Last night I called my daughter after I made a promise to her at our visit on Tuesday. The person she's with wouldn't put her on the phone telling me she doesn't want to talk to me. She's pulled this in the past many times, so I wanted to hear it from Syl. She did than put her on the phone long enough to say that and I love you, than CLICK.
I left the NA meeting I was in to call her and I am very thankful that they let me share about it afterwards. It did keep me from running right down there to make sure Syl was okay but shit when I call tonight and if I get the same answer I can't say I wouldn't do just that anyway.
I know that close family wise I'm all that she has left. Before that bitch (my sister) took her she never had the time for Syl, wouldn't even play with her.
There's these insane, vile and very dark thoughts in my head. I don't just want to SI I want it to be fucking over with, if everything I touch goes to hell. Ending in me losing everyone I care about or love than I'm ready and totally at peace with it too. I know it would hurt Syl and my mom but how much pain can I endure?
I have no where to go, everything that isn't gone is slipping away. Right through my finger..should I laugh and wave goodbye?!
Five more days...
Again I'm alone, yeah it was me that fucked up and bad this time but I would've stayed and worked things out with you. I need you in so many ways right now and hugging you last night just felt distant and tense. Like you couldn't wait for me to let go.
Now before I go on I want to say this may be in my head and being blown up beyond what it is but it's how I feel so shouldn't that count?
I asked if you were happy with me, you couldn't answer. I asked if we could try again and I'm sorry if you did answer I was crying to hard to hear your voice. But I need you right now...

~+~

I'm not saying this to make ANYONE feel anyway, I just need to get out whats inside.

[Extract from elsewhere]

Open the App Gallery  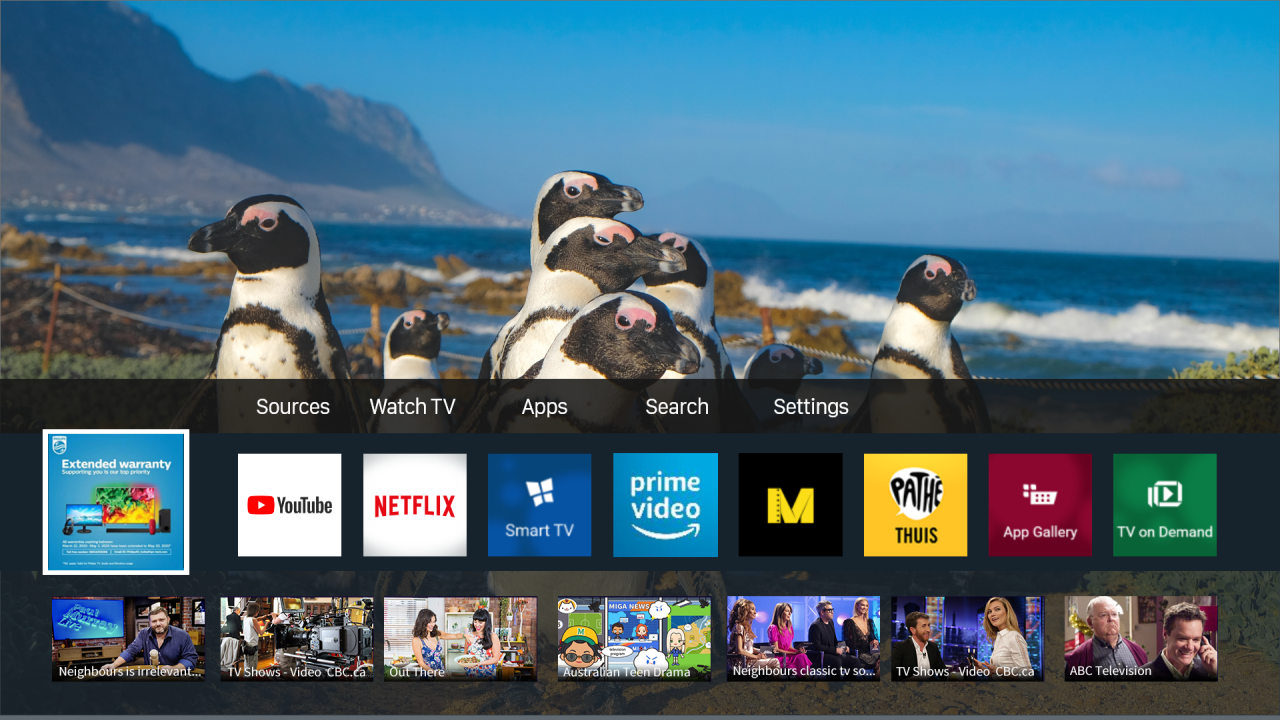(1040, 504)
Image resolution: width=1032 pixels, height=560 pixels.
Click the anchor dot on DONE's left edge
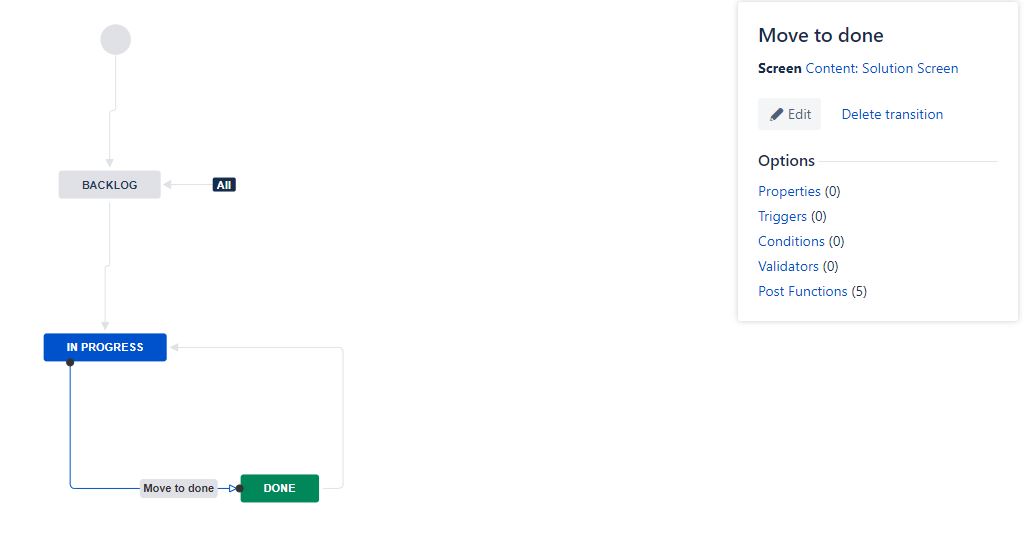pyautogui.click(x=240, y=488)
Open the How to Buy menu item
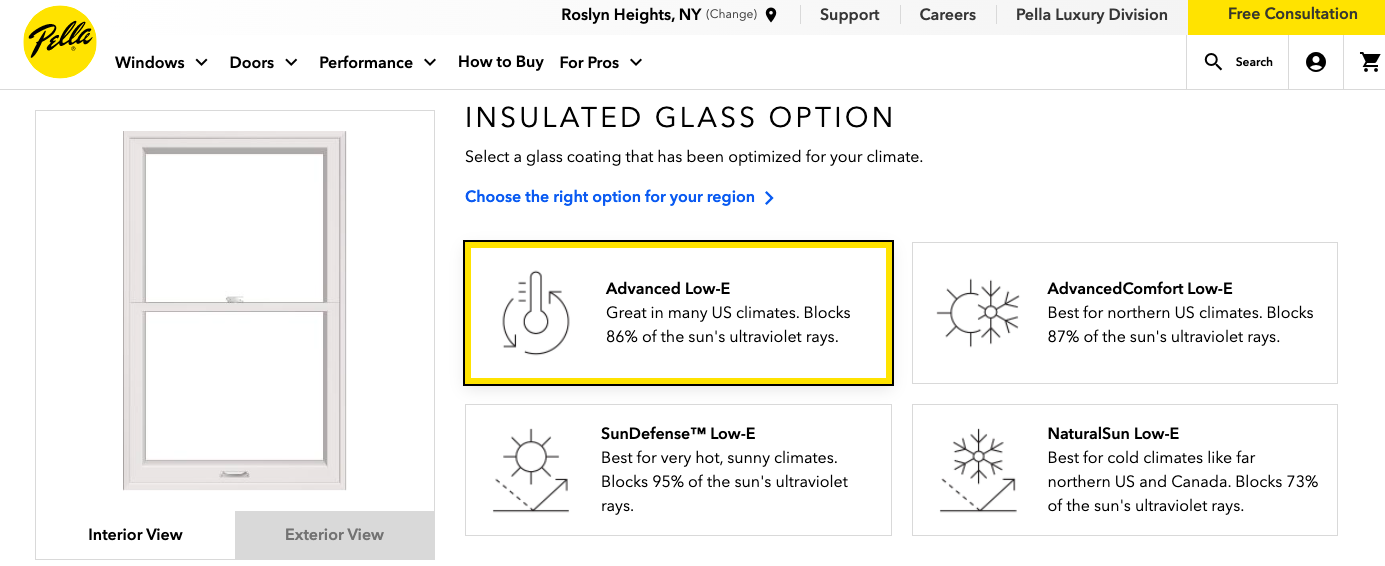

In simple honest words I wanna die. When I think about when I had planned to do it I feel at peace. I know it's selfish that I'd hurt a few people but I thought I had already lost everything than to have this glimmer of hope enter my life and maybe it would have worked maybe not, but there was never a real chance. I'm hitting overload here and I can't take anymore pain. Not in the next five days.
I've thought about everything from committing myself, moving away for a few weeks so no one can find me (course I damn well know where that will lead), going to friends in Philly (that'll lead to using, which for some insane reason is the last thing I want to do), going back home where it all started, to simply sleeping in the fucking park. I can't go back to my "home" drinks everywhere, I'd be out in a heart beat for some coke, anything I could fit into a needle.
This is a plea for you to help me again, you've given so much when the one thing I desperately want you can't even try. And you know what kills me, I understand. It's not what I would have done but your still here for me when I need you, without even thing about it. I know you care, I guess it's the addict in my that says, "if you care that much, than care enough to try..please".
I don't want to come off as controlling and think what you want.
I've lost so much and right now that was the push I knew was coming.